Jayalalithaa transitions from ‘revolutionary leader’ to ‘goddess’
Jayalalithaa’s statue sculpted in a huge black granite block weighing nearly eight tonnes is drawing AIADMK faithfuls who offer prayers daily.Updated: Jul 20, 2019 15:10 IST
While she was alive, Jayalalithaa was ‘revolutionary leader’ and ‘Idhaya Deivam’ (goddess in the heart) for the AIADMK rank and file. Now, less than three years after her death, the late Tamil Nadu Chief Minister and former AIADMK chief has been elevated as a deity and is worshiped in Coimbatore, about 500 km Southwest of the state capital, Chennai.
She is the second AAIDMK after iconic actor and former Chief Minister MG Ramachandran (MGR), who founded the AIADMK to be elevated as a deity with a statue sculpted in a huge granite block weighing nearly eight tonnes, alongside Anjaneya and Amman besides 12 zodiac signs. Devotees turn up every day to offer prayers with flowers and lighted camphor.
The statue is located in front of the city’s Corporation Yoga Centre at Ganesapuram which is close to an Amman temple. Those who frequent the temple visit ‘goddess Jayalalithaa’ as well.
Jayalalithaa died on December 5, 2016 after 75 days of hospitalisation.

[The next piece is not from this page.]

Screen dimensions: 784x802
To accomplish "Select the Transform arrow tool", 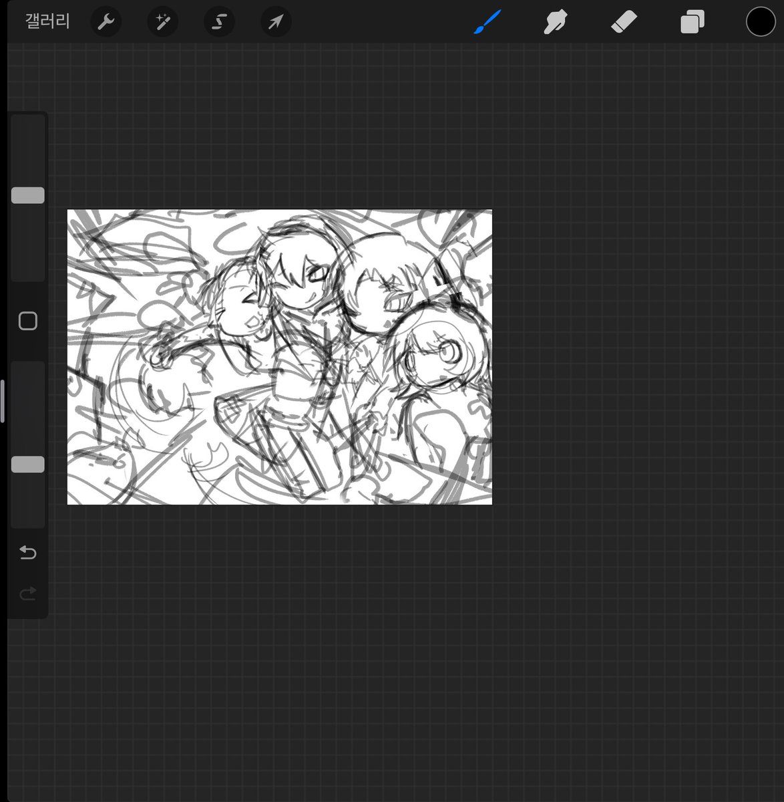I will pos(275,21).
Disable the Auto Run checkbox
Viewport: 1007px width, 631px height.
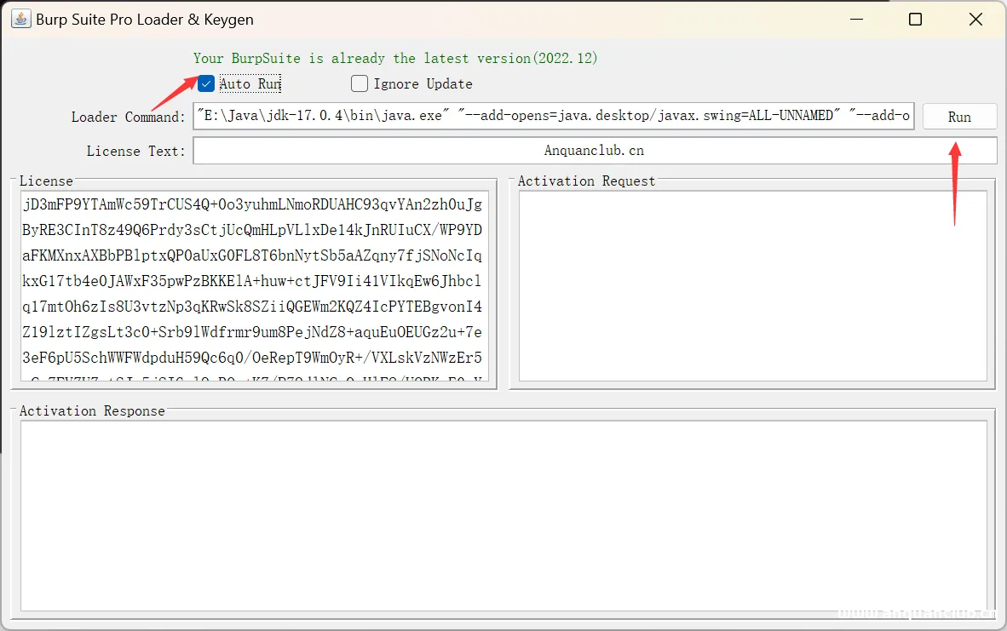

Her memorial on the Marina sea front in Chennai has also turned into a place of pilgrimage for party faithfuls.
“The statue was sculpted along with other deities and the 12 zodiac signs and installed last Saturday (July 13) by AIADMK workers. This cost Rs 5 lakh and many have contributed to it, including Local Administration Minister SP Velumani, who unveiled it. The work was going on for a year,” said B Venugopal, a former municipal councillor and an AIADMK functionary. Incidentally, he was in the news last year for locking the yoga centre to deny BJP supporters from performing yoga on international yoga day.
But why a roadside temple for Jayalalithaa? According to Venugopal, it was during her Chief Ministership that the area had witnessed developmental works and basic amenities and that they owe her a lot. Hence, the reverence to the departed leader, says Venugopal.
Though AIADMK cadre and functionaries visit the temple, some locals are not happy since the temple is built on encroached public land. But, Venugopal brushes aside such criticism. “It is Easappan temple and we have installed Amma sculpture in it since the yoga centre is also her gift to the area. Besides AIADMK workers others too offer prayers to Amma,” he explains.
MGR has a temple at Nathamedu in Tiruvallur district, near Chennai, built in 2011 by one Kalaivanan, an ardent admirer of the late leader. It attracts not only hardcore MGR fans and AIADMK cadres, but the general public and those from other political parties as well.
Earlier in 2014, a tiny MGR temple at the entrance of the Madras High Court campus was razed to the ground on the orders of the court. The temple was built in the 1980s.
But temples for leaders are not unique to the AIADMK. Fans of actor Kushbu, now Congress spokesperson, had built a temple for her in Tiruchirapalli. But, the same ‘fans’ themselves had demolished it in the wake of her comments on pre-marital sex. Fans of another Kollywood actor Namitha also built her a temple with a life-size statue of the actor in Tirunelveli district.
Why this elevation to divinity? According to political analyst C Lakshmaman of Madras Institute of Development Studies, hero worship and loyalty attached to those in power, seen as benevolent, is ingrained in Tamil society which has been appropriated by Dravidian political culture, wherein the leaders have replaced the gods. Further, the Dravidian parties have given up rationalism long ago for ‘Ondre Kulam, Oruvane Devan’ (One god and one race) was their slogan in the early 60s.
“Even after 70 years of independence, people are identifying the state with the power and persona of a leader instead of looking at them as mere instruments, duty bound to carry out welfare measures. The Dravidian parties too celebrated this turning hero worship into a cult, rather than resisting it. This is detrimental to democracy,” he said.